* **WHAT NEEDS TO BE DONE**
Return the lines below that carry the word "will".

* **DATA UNDER STUDY**
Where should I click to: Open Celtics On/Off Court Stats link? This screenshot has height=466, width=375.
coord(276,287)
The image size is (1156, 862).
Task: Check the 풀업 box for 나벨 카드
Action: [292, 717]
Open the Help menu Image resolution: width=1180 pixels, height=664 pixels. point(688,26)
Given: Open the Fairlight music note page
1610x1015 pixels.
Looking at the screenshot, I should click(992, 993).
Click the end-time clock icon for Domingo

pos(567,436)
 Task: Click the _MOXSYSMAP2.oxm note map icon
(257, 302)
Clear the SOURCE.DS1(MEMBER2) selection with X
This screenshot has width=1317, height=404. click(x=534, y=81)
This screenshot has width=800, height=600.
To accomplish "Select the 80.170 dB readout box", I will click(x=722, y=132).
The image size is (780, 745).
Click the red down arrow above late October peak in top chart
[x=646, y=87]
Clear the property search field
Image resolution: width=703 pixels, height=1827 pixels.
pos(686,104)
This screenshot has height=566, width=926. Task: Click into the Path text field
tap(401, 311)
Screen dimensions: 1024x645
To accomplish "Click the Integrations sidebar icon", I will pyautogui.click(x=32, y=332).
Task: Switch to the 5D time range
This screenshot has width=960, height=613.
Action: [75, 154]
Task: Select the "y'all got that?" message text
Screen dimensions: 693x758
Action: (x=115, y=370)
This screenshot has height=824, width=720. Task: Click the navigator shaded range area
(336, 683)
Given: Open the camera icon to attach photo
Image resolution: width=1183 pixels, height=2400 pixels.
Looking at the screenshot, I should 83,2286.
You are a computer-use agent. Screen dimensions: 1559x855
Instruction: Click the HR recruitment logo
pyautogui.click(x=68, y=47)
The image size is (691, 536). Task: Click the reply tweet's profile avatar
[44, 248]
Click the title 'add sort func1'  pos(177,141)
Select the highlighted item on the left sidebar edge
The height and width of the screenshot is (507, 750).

* **ANSWER BELOW**
To accomplish "Select the 80.170 dB readout box", I will click(x=722, y=132).
To accomplish "Click the Integrations sidebar icon", I will pyautogui.click(x=32, y=332).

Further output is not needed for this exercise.